# [SOLVED] Canon Pixma MP470 prints too light



## mosey

I bought two Canon Pixma MP 470's and both have the same problem. Each machine was purchased at a different time and different place. One machine was a gift and is in another state installed by a different person. They print everything too light. I have not tried printing photo's. The colors are correct but not nearly dark enough. 

I have tried using the manual settings to increase the color intensity to full bright and contrast to full dark. All prints still come out exactly the same . I also have the "vivid" box checked. No matter what I do, it has no effect. Both printers are using plain paper.

Both printers are installed on computers using Windows Vista Premium.

Any suggestions appreciated.


----------



## ISZ

*Re: Canon Pixma MP470 prints too light*

Yes... Go to "preferences"

Under the "main" tab,in Print quality, click Custom". Move the slider one notch to the right, and try that. That should do it.
Post results here, please...


----------



## mosey

*Re: Canon Pixma MP470 prints too light*

Thanks ISZ for the reply. I followed your instructions and it printed one picture perfectly, the next picture was back to the same old washed out print. 

I checked the settings and they're still in the settings you suggested. I clicked "defaults" and tried again but to no avail. I also checked "vivid" but that didn't help either.

Now that I know the printer can print properly, what am I doing wrong that it performed correctly only once.

Totally perplexed.


----------



## mosey

*Re: Canon Pixma MP470 prints too light*

Hey, ISZ, I think I'm on the right track. When I print a picture using Windows Photo Gallery as the viewer, I get a washed out picture, when I open the picture with Internet Explorer or Irfanview, I get a good copy.

After printing about 20 bad pictures, it looks like Windows Photo Gallery is the problem, not my printer.

Any ideas what the problem might be there, otherwise, I'll just have to get used to one of the other viewers (which I sometimes do anyway).
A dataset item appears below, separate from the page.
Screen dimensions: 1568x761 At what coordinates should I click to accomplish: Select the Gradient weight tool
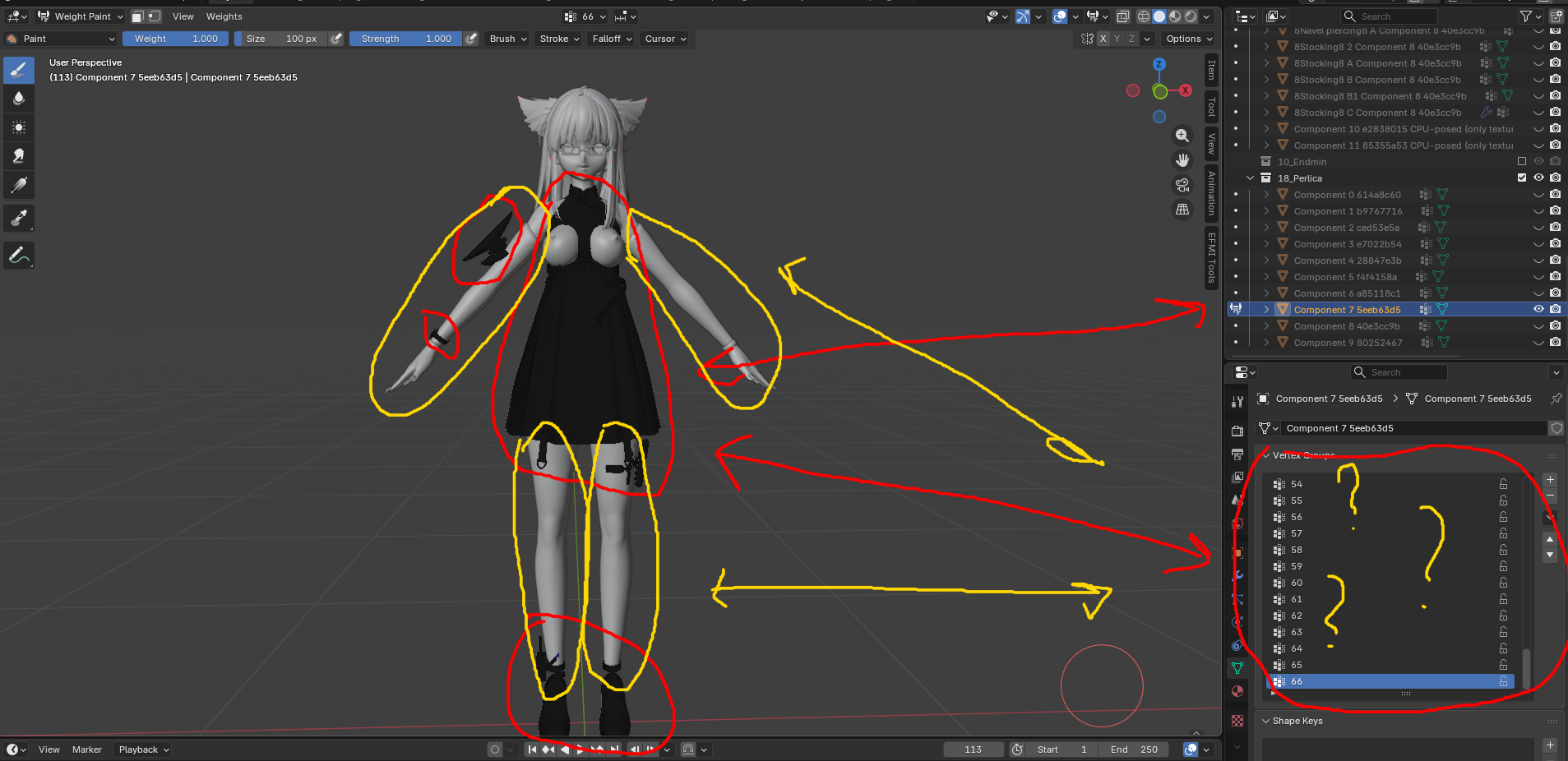19,185
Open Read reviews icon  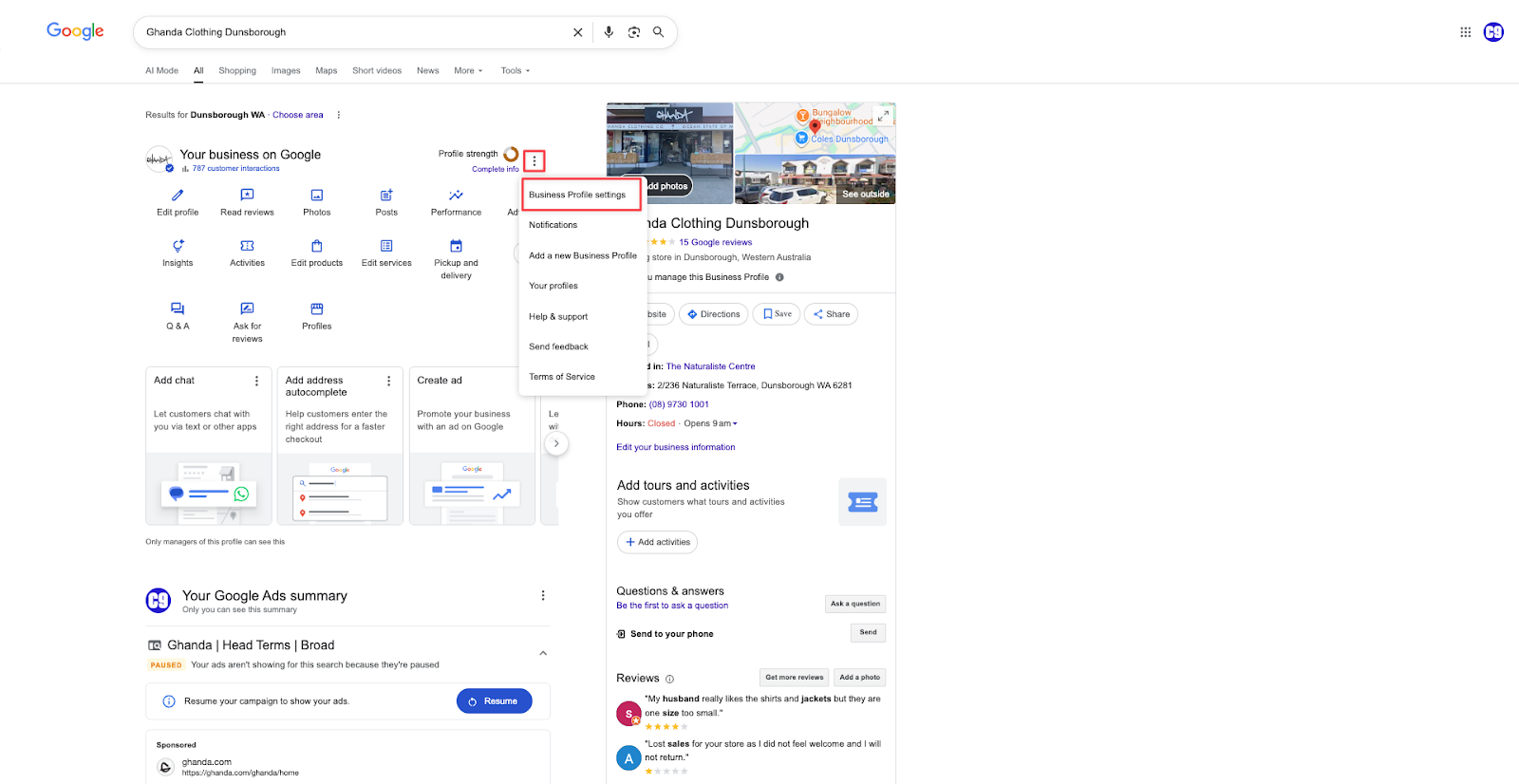coord(247,196)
Thanks for the help, you got me on the right track


----------



## ISZ

*Re: Canon Pixma MP470 prints too light*

Glad to help in any way I can. There must be a hidden low-quality default setting in Windows Photo gallery, but it is not a program I am familiar with. Kudos to you for continuing to work on this problem. Keep checking out your settings on the printer driver - it can only help you in the long run.


----------